Põe o carro na tomada

Cinco estudantes e recém-formados do Imperial College, em Londres, viajaram 26 mil quilômetros entre Fairbanks, no Alasca, nos EUA, e Ushuaia, na Patagônia. Durante o trajeto, tiveram de carregar seus equipamentos eletrônicos nas tomadas, tais como celulares, notebooks - e o próprio carro usado no trajeto.

Gustavo Bonfiglioli, O Estado de S.Paulo

26 de janeiro de 2011 | 00h00

"A recarga do SZero, veículo elétrico que desenvolvemos no Imperial College, é feita em tomadas comuns. Uma recarga completa faz o carro rodar até 500 quilômetros", explica Alexander Schey, um dos viajantes.

O SZero despertou a curiosidade dos moradores em cada ponto da rota. "Não havia quem não pegasse seu celular e tirasse uma foto com o carro. Percebi que as pessoas ouvem muito falar de carros elétricos, mas ainda têm pouquíssima informação sobre eles e são certamente raras as que já viram um."

No trajeto, o carro também foi recarregado em turbinas de vento, usinas de energia e até no próprio Canal do Panamá, que gera energia hidrelétrica.

Os viajantes passaram também por aquelas situações dramáticas que sempre rendem os melhores relatos. Entre o Panamá e a Colômbia, o automóvel foi embarcado em um contêiner em um navio, pois não há rodovia que liga os dois países, apenas florestas.
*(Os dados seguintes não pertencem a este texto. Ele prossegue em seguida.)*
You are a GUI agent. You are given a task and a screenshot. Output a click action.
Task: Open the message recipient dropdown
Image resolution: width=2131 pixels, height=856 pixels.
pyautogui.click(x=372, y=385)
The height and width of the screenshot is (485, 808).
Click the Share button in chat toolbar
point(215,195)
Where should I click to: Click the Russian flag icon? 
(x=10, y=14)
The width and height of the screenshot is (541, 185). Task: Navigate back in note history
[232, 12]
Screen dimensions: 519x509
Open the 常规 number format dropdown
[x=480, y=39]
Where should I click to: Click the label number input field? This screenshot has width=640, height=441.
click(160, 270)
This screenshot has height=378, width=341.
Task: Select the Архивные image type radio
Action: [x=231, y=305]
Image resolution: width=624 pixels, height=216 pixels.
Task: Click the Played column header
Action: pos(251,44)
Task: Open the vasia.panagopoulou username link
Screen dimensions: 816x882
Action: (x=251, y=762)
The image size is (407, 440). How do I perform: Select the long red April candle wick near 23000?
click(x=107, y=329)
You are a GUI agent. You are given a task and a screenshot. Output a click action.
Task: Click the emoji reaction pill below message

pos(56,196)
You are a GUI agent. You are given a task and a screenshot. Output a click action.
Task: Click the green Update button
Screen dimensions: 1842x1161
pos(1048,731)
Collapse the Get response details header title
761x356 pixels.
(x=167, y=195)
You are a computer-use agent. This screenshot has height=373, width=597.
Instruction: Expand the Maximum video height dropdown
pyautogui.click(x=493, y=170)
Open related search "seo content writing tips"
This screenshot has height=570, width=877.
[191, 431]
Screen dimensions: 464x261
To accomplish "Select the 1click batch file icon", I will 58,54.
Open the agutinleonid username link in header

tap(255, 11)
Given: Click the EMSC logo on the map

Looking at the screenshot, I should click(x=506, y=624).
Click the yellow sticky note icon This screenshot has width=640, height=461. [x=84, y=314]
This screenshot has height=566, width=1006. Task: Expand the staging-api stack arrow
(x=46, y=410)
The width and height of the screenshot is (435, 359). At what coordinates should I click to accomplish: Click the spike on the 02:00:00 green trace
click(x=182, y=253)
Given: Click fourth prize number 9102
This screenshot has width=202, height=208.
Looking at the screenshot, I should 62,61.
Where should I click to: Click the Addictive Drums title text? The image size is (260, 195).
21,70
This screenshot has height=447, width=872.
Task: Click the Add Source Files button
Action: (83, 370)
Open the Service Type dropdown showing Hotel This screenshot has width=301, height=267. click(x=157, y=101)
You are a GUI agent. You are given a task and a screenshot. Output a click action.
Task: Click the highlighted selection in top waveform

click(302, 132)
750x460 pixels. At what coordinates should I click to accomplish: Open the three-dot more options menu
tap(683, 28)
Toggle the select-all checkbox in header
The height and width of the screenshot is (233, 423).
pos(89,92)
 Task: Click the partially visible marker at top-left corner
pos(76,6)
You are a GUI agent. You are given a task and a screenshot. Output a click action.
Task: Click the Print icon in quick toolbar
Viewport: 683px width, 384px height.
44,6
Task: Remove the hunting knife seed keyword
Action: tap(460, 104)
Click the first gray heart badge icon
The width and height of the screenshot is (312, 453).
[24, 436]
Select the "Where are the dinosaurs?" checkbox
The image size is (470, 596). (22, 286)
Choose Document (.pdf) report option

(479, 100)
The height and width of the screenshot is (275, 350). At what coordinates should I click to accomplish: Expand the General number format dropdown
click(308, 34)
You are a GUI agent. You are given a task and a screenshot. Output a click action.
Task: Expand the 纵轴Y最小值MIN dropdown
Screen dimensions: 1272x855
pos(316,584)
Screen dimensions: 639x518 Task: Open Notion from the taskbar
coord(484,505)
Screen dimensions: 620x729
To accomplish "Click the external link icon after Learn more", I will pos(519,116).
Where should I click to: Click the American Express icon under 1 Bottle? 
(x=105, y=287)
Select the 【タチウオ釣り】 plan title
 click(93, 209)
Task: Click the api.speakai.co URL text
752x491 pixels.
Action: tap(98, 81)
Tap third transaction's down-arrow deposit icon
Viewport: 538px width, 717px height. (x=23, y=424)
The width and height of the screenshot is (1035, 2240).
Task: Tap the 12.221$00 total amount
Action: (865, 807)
O veículo seria transportado até Cartagena, na Colômbia, onde o grupo o buscaria. Porém, o navio teve problemas e a viagem teve de ser adiada por mais de uma semana.

Preso no contêiner por dez dias, em alta temperatura e umidade, o carro teve problemas. "Gerou um curto-circuito no sistema elétrico. Uma hora depois de começarmos a dirigir, ele pegou fogo. O acidente prejudicou parte da fiação interna antes que conseguíssemos apagar o fogo", lembra Schey, rindo.

Por sorte, o grupo conseguiu consertar o problema em uma garagem na Universidade de Cartagena.